▶ Exercise set
[1] In the Melbourne radio ratings text below, which company took over running the ratings surveys from Nielsen?
[2] From the Melbourne radio ratings text below, extract the passage that begins with the words "In the fifth" and stops after the words "FM with 8.0%.".
[3] Continue the text about Melbourne radio ratings and controversies below, starting right after its final sentence.

▶ Source extract
:::::

In the fifth ratings survey for 2014, released 26 August 2014, 3AW came first with a 14% market share followed by ABC Radio Melbourne with 12% and Fox FM with 8.0%.

In the fourth survey, 3AW lost its No. 1 station rating, scoring a 13.0% market share against 774 ABC's 13.4% share with Gold 104.3 FM third on 7.4%.

In the first survey for 2014, released on 11 March 2014, 3AW was the No. 1 station scoring an 11.9% market share followed by ABC Radio Melbourne's 10.6% share with Fox FM third on 8.5%. This survey was also the first for new ratings supplier GfK Group, the company that has taken over the running of surveys from Nielsen ratings which produced the surveys for 66 years.

The final ratings survey for 2013 and the last to be conducted by Nielsen, saw 3AW complete five years as Melbourne's number one radio station with 40 consecutive survey wins.

Controversies 
In 1996, drive-time host Paul Barber was dismissed for telling listeners to boycott the Nine Network program, A Current Affair over the treatment of the Paxton family. He was dismissed after the Nine Network withdrew up to $300,000 in advertising.

:::::

▶ Data listing
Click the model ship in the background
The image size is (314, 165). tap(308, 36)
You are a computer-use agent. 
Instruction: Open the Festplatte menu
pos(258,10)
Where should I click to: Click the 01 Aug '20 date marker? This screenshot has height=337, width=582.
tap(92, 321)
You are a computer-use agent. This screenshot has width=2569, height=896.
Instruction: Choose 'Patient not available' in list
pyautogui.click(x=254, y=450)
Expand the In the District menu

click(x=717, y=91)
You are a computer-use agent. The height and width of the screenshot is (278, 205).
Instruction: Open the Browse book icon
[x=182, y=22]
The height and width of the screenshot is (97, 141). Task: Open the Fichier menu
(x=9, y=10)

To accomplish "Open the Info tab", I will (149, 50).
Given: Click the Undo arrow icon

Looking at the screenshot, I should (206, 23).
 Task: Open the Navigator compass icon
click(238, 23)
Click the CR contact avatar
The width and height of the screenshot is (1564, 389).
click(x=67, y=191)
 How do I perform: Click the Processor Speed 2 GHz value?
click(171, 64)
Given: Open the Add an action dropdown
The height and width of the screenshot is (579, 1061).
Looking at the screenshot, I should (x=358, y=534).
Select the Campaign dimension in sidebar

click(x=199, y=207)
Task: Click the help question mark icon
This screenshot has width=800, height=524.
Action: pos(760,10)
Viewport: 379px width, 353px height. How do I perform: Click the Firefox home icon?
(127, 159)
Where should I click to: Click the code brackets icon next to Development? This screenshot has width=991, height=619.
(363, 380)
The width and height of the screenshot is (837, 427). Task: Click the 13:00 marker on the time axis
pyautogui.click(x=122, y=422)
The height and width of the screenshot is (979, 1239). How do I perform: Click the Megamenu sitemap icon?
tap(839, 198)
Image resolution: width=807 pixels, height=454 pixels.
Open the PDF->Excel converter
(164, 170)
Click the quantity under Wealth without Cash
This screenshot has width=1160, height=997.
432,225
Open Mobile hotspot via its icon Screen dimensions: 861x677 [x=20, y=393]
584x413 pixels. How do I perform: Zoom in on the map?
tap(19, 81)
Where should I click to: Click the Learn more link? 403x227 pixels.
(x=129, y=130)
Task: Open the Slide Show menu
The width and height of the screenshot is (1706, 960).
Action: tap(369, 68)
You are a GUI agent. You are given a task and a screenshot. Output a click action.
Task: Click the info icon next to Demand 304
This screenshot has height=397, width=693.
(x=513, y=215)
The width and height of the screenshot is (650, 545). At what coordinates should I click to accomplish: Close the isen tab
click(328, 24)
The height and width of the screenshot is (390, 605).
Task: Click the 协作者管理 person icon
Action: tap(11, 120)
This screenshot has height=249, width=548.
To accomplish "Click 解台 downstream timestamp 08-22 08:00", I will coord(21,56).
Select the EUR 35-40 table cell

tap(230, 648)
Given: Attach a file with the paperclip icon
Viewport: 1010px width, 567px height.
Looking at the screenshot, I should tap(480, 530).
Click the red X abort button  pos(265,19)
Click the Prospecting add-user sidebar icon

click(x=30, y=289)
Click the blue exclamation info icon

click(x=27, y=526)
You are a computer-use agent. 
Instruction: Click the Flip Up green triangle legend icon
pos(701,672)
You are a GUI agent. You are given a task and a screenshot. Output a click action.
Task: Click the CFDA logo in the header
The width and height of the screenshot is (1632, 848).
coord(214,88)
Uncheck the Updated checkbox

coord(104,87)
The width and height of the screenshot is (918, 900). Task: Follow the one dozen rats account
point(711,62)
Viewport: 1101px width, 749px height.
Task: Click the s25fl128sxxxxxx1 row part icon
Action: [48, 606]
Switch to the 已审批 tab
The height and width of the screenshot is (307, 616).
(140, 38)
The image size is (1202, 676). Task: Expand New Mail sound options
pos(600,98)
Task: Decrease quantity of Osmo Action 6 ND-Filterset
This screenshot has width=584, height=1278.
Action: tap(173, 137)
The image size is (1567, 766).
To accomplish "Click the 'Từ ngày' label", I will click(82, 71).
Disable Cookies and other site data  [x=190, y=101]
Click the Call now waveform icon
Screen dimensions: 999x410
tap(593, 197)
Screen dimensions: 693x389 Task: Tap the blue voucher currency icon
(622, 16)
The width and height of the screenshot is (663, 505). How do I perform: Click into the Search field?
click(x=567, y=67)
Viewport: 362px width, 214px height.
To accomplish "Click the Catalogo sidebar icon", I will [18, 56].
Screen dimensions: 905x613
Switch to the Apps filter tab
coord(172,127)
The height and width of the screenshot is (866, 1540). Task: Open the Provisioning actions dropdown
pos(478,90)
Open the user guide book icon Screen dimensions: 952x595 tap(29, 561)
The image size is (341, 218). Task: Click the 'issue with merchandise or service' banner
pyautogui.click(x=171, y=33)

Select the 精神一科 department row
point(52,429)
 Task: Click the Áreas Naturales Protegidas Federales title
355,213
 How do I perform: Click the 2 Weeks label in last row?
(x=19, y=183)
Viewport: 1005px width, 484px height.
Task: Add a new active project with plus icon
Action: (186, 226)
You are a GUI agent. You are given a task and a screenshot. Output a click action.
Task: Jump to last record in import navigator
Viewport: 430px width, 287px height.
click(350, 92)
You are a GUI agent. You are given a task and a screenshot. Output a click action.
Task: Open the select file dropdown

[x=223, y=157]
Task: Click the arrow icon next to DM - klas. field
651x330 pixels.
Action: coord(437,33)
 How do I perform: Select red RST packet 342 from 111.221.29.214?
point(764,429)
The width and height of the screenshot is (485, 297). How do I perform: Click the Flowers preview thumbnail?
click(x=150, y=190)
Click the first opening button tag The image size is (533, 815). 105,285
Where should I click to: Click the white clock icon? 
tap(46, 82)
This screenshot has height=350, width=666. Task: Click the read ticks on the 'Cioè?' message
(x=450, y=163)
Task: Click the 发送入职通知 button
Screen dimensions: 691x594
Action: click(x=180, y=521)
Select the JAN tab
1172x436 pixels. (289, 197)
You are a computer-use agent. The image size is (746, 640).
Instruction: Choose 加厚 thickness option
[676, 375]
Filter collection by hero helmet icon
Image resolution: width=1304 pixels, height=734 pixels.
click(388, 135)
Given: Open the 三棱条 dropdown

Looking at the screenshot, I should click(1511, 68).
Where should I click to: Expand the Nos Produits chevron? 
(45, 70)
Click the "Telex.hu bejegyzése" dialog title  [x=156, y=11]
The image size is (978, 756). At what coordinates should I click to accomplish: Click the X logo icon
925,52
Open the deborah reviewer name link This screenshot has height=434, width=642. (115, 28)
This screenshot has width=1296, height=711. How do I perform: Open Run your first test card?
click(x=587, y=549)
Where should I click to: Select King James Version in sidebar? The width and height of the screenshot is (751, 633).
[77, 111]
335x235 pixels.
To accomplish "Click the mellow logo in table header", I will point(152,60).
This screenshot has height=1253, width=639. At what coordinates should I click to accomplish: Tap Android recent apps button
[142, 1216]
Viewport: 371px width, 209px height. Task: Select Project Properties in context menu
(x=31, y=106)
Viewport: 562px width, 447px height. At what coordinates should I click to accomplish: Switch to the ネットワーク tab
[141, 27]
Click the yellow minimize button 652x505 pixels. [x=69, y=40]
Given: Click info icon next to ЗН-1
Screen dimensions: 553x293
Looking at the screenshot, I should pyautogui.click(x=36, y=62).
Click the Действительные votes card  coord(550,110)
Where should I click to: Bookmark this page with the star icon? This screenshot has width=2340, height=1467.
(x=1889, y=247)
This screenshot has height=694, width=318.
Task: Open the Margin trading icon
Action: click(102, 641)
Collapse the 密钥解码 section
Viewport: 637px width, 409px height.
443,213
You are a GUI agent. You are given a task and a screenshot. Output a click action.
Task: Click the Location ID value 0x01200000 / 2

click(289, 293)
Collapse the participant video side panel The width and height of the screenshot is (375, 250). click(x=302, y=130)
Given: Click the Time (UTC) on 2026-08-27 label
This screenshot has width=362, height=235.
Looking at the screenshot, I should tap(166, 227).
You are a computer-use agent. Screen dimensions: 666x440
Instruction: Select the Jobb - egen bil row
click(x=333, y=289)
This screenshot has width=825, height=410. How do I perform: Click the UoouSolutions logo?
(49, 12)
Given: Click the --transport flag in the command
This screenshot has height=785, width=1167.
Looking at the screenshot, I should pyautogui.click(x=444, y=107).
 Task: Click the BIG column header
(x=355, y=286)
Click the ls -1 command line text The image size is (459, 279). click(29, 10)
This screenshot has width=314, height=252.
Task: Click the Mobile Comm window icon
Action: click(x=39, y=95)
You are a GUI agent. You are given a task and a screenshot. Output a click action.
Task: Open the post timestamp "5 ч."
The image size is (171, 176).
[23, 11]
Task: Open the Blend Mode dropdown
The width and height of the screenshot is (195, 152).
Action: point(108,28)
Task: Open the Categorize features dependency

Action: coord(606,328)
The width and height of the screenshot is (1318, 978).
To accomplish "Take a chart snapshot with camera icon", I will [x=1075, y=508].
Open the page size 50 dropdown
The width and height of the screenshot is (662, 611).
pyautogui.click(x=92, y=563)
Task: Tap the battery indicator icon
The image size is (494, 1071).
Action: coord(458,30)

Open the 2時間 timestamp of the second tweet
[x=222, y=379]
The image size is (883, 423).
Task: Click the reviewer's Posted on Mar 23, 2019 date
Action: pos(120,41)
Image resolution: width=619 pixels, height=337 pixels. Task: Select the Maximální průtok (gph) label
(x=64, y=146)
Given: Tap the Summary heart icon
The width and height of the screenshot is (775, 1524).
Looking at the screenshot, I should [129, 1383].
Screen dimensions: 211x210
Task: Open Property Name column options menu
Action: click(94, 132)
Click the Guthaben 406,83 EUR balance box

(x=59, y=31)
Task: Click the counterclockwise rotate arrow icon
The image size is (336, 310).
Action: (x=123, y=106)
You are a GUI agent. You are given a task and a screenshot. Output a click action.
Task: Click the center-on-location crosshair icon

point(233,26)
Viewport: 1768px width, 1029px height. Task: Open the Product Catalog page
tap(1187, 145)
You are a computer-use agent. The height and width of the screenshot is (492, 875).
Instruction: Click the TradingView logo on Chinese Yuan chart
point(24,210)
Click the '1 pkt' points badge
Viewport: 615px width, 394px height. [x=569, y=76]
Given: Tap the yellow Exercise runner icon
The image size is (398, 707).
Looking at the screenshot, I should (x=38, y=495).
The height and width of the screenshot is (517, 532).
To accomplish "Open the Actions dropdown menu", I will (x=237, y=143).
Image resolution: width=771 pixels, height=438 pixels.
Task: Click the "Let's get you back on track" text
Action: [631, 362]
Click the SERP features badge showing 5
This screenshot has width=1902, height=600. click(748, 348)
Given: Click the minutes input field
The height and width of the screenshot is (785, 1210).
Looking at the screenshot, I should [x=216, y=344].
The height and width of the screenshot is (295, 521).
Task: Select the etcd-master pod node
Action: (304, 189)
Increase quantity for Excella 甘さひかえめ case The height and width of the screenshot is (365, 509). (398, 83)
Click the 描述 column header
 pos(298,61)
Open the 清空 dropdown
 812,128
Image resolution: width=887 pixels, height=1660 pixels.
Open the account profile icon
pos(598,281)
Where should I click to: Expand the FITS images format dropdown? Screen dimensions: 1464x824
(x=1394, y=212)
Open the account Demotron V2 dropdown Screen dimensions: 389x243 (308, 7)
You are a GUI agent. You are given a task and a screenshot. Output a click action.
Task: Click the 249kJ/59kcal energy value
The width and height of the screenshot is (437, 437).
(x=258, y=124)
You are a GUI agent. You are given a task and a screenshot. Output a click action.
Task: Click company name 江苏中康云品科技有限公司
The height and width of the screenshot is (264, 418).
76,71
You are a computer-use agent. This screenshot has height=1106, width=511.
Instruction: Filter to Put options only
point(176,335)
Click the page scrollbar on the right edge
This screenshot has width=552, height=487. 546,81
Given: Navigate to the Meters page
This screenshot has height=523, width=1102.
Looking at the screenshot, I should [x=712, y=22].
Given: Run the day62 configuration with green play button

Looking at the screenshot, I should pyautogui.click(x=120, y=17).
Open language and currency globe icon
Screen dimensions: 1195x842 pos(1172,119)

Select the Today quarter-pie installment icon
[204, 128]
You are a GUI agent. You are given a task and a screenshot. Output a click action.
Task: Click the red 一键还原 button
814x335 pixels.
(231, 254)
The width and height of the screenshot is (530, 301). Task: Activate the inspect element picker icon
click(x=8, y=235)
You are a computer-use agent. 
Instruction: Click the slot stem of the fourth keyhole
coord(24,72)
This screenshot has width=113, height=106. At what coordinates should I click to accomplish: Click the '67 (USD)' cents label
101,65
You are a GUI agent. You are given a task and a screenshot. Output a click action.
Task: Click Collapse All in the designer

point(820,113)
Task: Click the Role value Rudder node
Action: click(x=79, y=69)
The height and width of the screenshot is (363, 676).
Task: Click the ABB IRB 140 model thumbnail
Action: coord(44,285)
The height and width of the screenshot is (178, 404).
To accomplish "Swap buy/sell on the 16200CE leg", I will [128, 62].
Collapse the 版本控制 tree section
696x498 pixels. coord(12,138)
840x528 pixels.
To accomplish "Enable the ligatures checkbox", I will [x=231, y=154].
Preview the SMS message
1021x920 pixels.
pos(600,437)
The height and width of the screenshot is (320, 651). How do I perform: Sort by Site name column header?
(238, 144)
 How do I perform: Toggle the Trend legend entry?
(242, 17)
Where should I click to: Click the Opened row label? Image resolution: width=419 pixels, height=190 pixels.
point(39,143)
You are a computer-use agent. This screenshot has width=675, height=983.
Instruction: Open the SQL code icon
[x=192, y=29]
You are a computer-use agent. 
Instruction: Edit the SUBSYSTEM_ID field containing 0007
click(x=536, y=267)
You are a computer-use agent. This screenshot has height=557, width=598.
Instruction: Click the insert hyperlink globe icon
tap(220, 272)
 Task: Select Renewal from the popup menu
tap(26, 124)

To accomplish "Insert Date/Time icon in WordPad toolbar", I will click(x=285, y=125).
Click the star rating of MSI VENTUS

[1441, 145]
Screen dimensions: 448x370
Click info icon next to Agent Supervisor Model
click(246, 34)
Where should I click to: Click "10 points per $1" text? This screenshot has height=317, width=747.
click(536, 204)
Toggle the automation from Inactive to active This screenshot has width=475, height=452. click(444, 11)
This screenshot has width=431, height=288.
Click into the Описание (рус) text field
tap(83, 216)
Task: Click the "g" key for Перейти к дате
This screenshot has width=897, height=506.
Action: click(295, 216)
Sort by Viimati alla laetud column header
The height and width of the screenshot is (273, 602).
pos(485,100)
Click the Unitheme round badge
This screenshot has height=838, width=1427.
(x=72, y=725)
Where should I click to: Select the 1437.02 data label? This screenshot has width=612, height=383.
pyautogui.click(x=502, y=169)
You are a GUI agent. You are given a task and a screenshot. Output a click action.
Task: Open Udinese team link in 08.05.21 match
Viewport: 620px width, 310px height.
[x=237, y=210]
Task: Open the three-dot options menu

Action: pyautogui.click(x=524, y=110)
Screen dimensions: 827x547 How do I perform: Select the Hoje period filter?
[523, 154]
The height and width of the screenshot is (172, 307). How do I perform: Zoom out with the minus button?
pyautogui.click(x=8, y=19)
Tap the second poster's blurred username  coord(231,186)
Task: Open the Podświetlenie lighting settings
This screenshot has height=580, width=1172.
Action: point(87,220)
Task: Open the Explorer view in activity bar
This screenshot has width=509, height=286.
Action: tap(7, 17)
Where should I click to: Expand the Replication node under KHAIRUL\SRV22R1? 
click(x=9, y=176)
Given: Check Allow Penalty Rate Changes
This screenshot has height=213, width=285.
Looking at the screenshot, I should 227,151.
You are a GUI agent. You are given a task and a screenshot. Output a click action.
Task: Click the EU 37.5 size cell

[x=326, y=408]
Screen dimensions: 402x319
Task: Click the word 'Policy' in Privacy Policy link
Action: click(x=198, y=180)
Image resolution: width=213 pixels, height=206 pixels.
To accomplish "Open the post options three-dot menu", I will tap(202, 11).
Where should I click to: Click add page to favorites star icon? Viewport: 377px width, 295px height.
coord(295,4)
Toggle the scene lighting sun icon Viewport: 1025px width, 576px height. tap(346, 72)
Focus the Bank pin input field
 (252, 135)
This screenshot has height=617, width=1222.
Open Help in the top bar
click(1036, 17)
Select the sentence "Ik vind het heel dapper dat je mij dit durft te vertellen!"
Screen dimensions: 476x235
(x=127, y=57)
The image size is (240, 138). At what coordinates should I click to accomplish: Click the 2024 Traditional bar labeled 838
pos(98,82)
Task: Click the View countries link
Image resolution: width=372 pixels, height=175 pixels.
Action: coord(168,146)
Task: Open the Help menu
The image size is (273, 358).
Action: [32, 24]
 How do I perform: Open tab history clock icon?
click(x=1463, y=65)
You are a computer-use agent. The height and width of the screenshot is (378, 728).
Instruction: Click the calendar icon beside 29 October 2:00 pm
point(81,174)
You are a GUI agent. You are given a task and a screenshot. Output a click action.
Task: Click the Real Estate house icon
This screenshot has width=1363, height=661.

:::::

▶ Expected outputs
[1] GfK Group

[2]
In the fifth ratings survey for 2014, released 26 August 2014, 3AW came first with a 14% market share followed by ABC Radio Melbourne with 12% and Fox FM with 8.0%.

[3]
In 1999, presenter Bruce Mansfield was sacked after it emerged that he had received benefits in exchange for giving favourable comments and interviews to companies on-air without proper prior disclosure. He returned to the station as its night-time presenter in 2001.

Former presenter Steve Price was tricked into accepting fake ecstasy tablets pressed with "3AW" from comedian John Safran as part of Safran's television show.

Elise Elliott (formerly known as Elise Mooney) was exposed on ABC TV's Media Watch for plagiarizing a story when a salaried editor. Journalistic eyebrows have been raised at her appointment by 3AW, and whether this issue was disclosed by her.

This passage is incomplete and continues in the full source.